Keywords: genetic recombination; genotypic identification; noroviruses.

FIG 1

Distribution, by month, of norovirus genotypes from outbreaks submitted to CaliciNet from 1 September 2013 through 31 August 2016. “Other” includes the following capsid genotypes: GI.1, GI.2, GI.4, GI.6, GI.7, GI.9, GII.1, GII.5, GII.7, GII.8, GII.4 New Orleans, GII.4 Den Haag, GII.10, GII.12, GII.14, GII.15, a tentative novel genotype, GIV, and mixed outbreaks containing more than one GI or GII genotype.

FIG 2

Number of GII.4 Sydney outbreaks from 1 September 2014 through 31 August 2016 submitted to CaliciNet with dual-typing information available. The percentage of all GII.4 outbreaks with polymerase typing information (percent coverage) is presented above the bars for each month. GII.P4 New Orleans; GII.Pe-GII.4 Sydney is a mixed outbreak with some specimens typing as GII.P4 New Orleans-GII.4 Sydney and others typing as GII.Pe-GII.4 Sydney.

FIG 3

Maximum likelihood phylogenetic analysis of GII.P16 polymerase sequences (172 nucleotides) from GII.2, GII.3, GII.4 Sydney, and GII.13 outbreaks in CaliciNet for the period 2013 to 2016. Bootstrap support is indicated (percentage from 500 replicates) with values below 50% hidden. Evolutionary distances were computed using the Kimura two-parameter method with rate variation among sites modeled with a gamma distribution (shape parameter, 0.55). This substitution model was determined to be the best fit, producing the lowest BIC (Bayesian information criterion) and Akaike information criterion (corrected) scores, as determined by the maximum likelihood model testing tool (MEGA, version 7.0.18). Reference strains are represented by their GenBank accession numbers and indicated with filled circles.
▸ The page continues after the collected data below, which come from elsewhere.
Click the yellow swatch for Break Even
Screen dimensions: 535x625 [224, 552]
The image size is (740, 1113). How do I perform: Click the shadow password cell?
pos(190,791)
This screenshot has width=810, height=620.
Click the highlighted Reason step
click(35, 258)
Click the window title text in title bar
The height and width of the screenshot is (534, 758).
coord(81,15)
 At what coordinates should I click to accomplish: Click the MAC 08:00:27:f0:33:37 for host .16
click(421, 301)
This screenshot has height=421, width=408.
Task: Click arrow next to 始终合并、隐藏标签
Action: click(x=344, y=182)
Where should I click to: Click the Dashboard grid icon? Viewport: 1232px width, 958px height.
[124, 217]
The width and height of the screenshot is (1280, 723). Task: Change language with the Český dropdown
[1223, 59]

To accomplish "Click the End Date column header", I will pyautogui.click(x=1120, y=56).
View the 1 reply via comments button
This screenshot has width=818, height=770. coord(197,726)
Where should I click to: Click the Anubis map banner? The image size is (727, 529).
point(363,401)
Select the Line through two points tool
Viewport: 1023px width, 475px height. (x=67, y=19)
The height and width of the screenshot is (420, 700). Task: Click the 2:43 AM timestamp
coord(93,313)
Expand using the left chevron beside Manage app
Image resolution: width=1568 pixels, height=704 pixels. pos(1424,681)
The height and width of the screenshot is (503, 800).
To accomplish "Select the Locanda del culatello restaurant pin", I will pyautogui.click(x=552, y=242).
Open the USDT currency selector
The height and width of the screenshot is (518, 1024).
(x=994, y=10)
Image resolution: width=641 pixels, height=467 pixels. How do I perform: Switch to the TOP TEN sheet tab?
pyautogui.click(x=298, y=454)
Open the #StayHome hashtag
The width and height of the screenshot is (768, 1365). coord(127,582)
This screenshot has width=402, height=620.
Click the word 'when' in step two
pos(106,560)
Sequences obtained in this study are indicated as follows: ▲, GII.4 Sydney; △, GII.2; ◽, GII.3; ■, GII.13.

FIG 4

Ribbon structure (PDB accession number 1SH0) indicating amino acid changes to the polymerase of GII.Pe-GII.4 Sydney resulting in the GII.P16 polymerase of GII.4 Sydney and GII.2 genotypes detected in the United States as early as 2015. Colors indicate the subdomains and motifs where the amino acid changes reside in the three-dimensional structure and correspond to those outlined in the text box.

FIG 5

Specific amino acid changes, compared to reference strains, within VP1 corresponding to sites under positive selection, antibody recognition epitopes, or HBGA binding sites for three GII.4 Sydney viruses in circulation from 2013 to 2016 in the United States. Consensus sequences were derived by an alignment of all GII.4 Sydney specimens for which complete VP1 sequences or P2 region sequences were available. Epitope binding regions A, B, C, D, and E and the NERK motif that blocks access to epitope F are indicated. +, amino acid sites under positive selection; #, sites within HBGA binding site 2. Colors indicate amino acid category, as follows: yellow, hydrophobic; green, uncharged; blue, positively charged; red, negatively charged; purple, special. NO, New Orleans.